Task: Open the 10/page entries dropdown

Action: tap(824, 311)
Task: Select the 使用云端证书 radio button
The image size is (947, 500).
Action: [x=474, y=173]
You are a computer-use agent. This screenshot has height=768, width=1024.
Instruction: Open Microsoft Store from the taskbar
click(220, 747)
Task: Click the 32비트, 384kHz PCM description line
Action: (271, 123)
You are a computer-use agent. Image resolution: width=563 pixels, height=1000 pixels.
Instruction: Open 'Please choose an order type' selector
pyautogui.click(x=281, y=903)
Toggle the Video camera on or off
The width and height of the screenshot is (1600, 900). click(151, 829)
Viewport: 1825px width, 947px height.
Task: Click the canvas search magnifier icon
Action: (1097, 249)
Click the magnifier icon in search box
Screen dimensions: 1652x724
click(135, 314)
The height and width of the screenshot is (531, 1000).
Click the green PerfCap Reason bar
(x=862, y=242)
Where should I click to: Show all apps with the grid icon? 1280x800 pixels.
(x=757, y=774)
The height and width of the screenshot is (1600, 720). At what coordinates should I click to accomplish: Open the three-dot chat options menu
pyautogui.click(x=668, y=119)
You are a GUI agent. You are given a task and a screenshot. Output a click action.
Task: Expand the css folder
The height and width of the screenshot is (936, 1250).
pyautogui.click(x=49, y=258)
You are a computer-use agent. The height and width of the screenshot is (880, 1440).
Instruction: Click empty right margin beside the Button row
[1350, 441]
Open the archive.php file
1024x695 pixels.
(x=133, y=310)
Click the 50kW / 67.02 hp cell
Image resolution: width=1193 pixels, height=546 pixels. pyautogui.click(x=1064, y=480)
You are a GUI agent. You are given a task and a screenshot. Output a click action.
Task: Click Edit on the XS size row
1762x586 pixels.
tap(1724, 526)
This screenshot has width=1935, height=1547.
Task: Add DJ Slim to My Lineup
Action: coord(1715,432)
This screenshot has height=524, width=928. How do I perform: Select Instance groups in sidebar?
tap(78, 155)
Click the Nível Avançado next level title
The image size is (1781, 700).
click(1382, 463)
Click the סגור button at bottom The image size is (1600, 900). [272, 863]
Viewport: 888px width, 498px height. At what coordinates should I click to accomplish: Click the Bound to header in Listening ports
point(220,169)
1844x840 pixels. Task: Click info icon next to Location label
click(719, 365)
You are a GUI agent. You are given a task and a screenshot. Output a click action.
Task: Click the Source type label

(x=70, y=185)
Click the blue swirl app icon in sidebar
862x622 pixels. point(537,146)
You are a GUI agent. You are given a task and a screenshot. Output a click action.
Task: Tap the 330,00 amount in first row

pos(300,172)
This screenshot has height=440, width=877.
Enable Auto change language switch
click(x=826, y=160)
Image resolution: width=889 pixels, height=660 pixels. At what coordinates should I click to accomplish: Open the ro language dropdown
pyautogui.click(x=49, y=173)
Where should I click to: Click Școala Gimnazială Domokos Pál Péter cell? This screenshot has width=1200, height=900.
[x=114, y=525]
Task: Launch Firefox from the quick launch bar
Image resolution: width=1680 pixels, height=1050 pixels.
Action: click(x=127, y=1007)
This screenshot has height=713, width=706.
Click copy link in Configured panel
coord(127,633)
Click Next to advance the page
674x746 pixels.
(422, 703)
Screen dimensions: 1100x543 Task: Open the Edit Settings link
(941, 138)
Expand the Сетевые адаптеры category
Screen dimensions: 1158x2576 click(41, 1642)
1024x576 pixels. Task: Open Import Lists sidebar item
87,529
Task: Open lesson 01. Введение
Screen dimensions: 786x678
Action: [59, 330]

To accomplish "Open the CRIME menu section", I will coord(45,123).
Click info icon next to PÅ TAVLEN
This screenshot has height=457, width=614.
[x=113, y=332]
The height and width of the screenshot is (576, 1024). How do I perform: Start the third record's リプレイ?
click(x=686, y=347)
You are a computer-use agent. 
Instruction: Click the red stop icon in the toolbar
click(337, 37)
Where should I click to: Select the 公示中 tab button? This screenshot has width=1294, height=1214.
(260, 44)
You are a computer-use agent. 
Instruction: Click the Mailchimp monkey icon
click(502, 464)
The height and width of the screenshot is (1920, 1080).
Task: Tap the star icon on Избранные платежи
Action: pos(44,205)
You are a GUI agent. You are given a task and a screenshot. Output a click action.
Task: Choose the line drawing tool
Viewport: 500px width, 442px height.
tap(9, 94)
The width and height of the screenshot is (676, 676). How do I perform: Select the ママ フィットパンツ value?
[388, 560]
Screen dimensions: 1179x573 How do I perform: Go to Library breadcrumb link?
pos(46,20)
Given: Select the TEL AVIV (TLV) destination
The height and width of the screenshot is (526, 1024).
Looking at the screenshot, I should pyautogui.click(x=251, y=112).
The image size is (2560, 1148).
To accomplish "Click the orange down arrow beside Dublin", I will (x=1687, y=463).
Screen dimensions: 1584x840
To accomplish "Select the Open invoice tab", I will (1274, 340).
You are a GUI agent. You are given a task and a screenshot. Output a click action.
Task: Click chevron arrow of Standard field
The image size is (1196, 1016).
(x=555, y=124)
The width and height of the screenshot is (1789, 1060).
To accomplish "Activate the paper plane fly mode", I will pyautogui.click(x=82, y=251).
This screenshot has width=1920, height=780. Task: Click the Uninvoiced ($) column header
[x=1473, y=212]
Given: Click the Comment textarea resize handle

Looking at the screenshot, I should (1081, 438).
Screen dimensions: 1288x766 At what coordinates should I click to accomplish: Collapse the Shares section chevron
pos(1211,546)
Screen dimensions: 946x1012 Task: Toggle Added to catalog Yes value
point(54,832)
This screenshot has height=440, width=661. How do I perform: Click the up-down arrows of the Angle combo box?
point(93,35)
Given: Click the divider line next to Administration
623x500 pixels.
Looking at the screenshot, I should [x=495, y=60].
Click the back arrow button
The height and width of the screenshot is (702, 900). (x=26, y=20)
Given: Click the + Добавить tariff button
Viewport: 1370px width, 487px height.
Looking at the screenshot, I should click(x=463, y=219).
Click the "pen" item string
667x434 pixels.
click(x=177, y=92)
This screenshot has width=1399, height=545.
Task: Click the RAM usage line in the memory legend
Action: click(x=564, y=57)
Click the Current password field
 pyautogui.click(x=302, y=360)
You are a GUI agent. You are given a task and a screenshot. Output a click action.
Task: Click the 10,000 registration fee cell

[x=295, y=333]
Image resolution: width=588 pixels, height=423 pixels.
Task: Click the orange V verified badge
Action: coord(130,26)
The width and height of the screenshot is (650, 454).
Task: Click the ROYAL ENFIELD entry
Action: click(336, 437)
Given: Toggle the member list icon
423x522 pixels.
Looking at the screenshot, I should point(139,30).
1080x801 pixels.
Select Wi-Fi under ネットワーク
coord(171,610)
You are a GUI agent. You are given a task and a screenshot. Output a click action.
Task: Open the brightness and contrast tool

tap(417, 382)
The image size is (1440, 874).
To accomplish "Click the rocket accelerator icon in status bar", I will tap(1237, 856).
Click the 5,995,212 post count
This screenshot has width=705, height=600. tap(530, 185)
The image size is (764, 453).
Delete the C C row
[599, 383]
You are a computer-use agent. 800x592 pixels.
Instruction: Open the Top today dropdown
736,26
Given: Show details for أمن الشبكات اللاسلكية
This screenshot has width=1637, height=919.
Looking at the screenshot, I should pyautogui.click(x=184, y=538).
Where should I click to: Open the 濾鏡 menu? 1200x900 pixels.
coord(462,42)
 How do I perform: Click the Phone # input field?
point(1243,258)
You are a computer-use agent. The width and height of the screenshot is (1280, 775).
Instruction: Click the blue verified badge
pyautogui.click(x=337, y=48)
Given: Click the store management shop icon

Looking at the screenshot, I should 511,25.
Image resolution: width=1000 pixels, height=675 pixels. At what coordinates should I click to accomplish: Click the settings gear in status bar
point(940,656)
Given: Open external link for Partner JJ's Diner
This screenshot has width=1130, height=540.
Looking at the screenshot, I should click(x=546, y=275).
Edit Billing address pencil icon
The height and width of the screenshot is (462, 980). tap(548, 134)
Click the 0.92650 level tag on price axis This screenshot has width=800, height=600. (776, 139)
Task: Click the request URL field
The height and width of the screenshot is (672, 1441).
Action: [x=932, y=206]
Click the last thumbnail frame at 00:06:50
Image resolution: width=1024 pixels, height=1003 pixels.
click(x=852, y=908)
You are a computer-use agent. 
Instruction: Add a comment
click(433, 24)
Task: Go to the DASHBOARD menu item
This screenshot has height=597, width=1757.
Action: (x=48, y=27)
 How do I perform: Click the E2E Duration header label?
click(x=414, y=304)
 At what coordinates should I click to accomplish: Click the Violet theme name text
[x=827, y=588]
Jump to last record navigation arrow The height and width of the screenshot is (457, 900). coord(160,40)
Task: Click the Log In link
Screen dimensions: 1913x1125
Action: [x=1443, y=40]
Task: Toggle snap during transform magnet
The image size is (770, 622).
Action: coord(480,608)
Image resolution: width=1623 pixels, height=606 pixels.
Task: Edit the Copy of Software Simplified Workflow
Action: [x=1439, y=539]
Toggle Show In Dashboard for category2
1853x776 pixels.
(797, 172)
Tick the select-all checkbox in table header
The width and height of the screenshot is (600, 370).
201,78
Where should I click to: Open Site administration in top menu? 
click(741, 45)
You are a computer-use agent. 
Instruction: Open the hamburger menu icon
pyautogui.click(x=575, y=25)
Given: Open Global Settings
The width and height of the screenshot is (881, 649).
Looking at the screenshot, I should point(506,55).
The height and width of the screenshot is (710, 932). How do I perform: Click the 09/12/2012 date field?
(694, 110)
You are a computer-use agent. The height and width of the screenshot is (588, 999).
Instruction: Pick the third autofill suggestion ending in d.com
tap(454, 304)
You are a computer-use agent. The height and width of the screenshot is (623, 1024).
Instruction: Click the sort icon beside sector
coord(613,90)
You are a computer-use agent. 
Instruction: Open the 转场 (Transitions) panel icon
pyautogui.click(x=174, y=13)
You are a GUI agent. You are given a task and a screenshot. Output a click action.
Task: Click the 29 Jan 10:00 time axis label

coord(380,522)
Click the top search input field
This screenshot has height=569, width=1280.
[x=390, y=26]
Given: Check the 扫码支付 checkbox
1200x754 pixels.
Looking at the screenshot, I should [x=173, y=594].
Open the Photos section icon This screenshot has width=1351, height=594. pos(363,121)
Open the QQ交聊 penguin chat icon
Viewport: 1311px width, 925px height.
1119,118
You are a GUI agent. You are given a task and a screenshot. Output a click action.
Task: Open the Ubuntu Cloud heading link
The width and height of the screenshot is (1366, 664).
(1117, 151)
* * * * * * * * *
__ASSIGNED TASK__. Give again, exactly and with nothing added, the lines running from the one that contains "The height and width of the screenshot is (710, 932)." to the last line of the material.

__EXPECTED ANSWER__.
The height and width of the screenshot is (710, 932). How do I perform: Click the 09/12/2012 date field?
(694, 110)
You are a computer-use agent. The height and width of the screenshot is (588, 999).
Instruction: Pick the third autofill suggestion ending in d.com
tap(454, 304)
You are a computer-use agent. The height and width of the screenshot is (623, 1024).
Instruction: Click the sort icon beside sector
coord(613,90)
You are a computer-use agent. 
Instruction: Open the 转场 (Transitions) panel icon
pyautogui.click(x=174, y=13)
You are a GUI agent. You are given a task and a screenshot. Output a click action.
Task: Click the 29 Jan 10:00 time axis label

coord(380,522)
Click the top search input field
This screenshot has height=569, width=1280.
[x=390, y=26]
Given: Check the 扫码支付 checkbox
1200x754 pixels.
Looking at the screenshot, I should [x=173, y=594].
Open the Photos section icon This screenshot has width=1351, height=594. pos(363,121)
Open the QQ交聊 penguin chat icon
Viewport: 1311px width, 925px height.
1119,118
You are a GUI agent. You are given a task and a screenshot. Output a click action.
Task: Open the Ubuntu Cloud heading link
The width and height of the screenshot is (1366, 664).
(1117, 151)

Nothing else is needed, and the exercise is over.